PROVIDED ENTRIES below:

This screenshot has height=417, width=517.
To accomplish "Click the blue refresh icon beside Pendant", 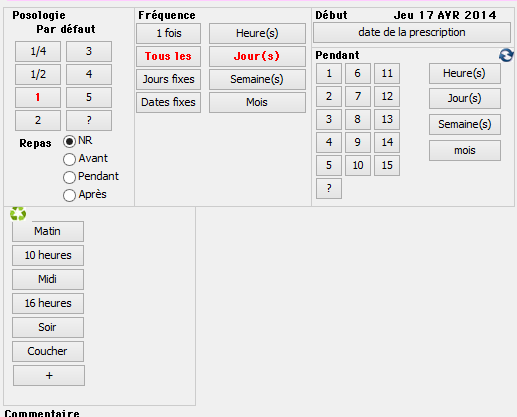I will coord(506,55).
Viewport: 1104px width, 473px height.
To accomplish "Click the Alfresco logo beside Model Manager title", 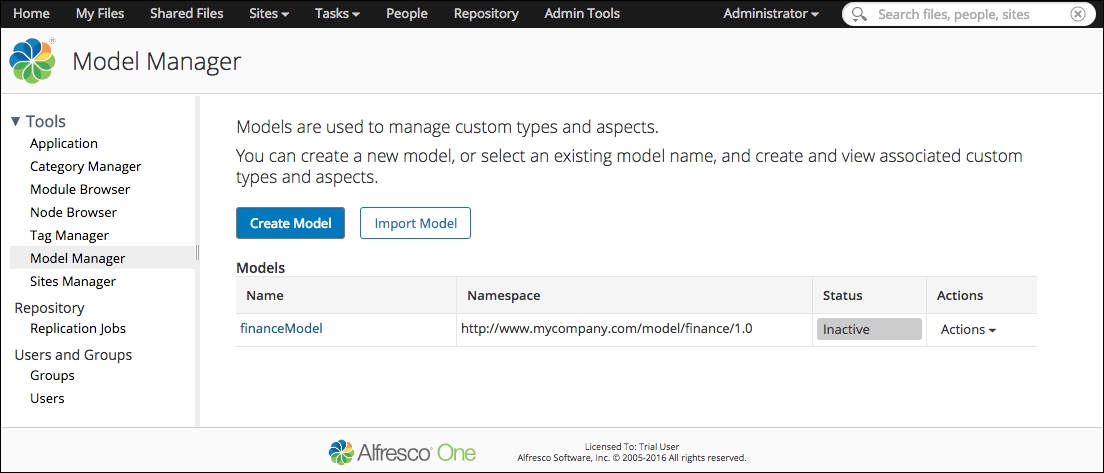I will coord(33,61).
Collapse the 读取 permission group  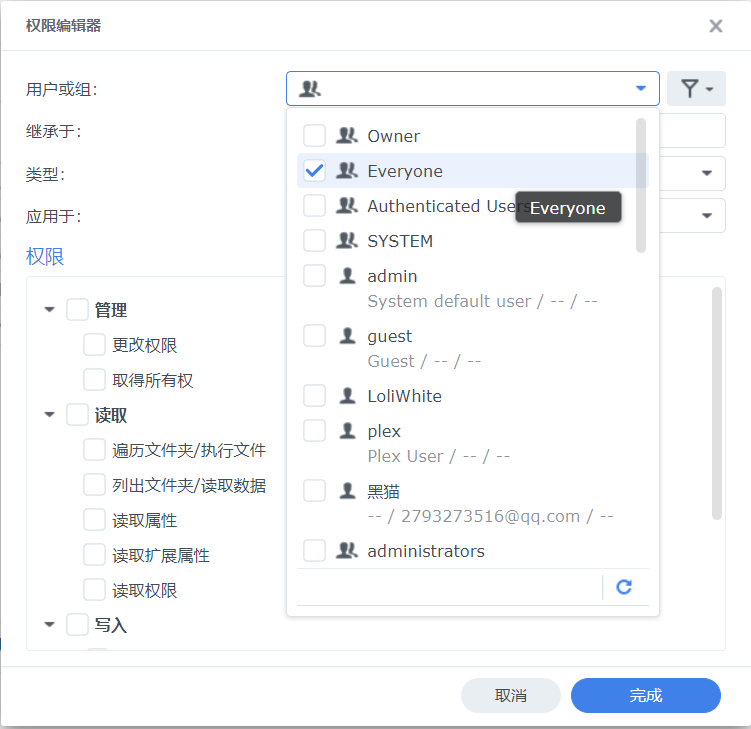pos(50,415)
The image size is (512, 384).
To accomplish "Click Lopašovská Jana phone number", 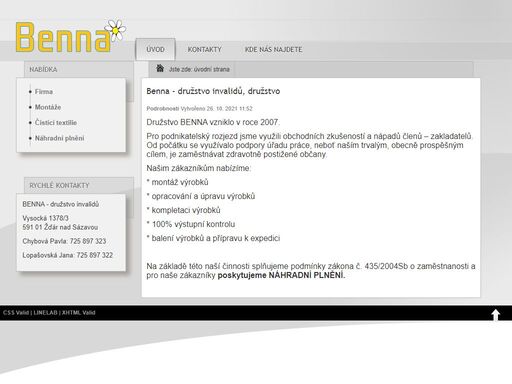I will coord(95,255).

End of PROVIDED ENTRIES.

» **TASK REQUIREMENTS**
Out of the records above, pull each line containing the word "height".

» **YOUR RESPONSE**
This screenshot has height=417, width=517.
Viewport: 1104px width, 473px height.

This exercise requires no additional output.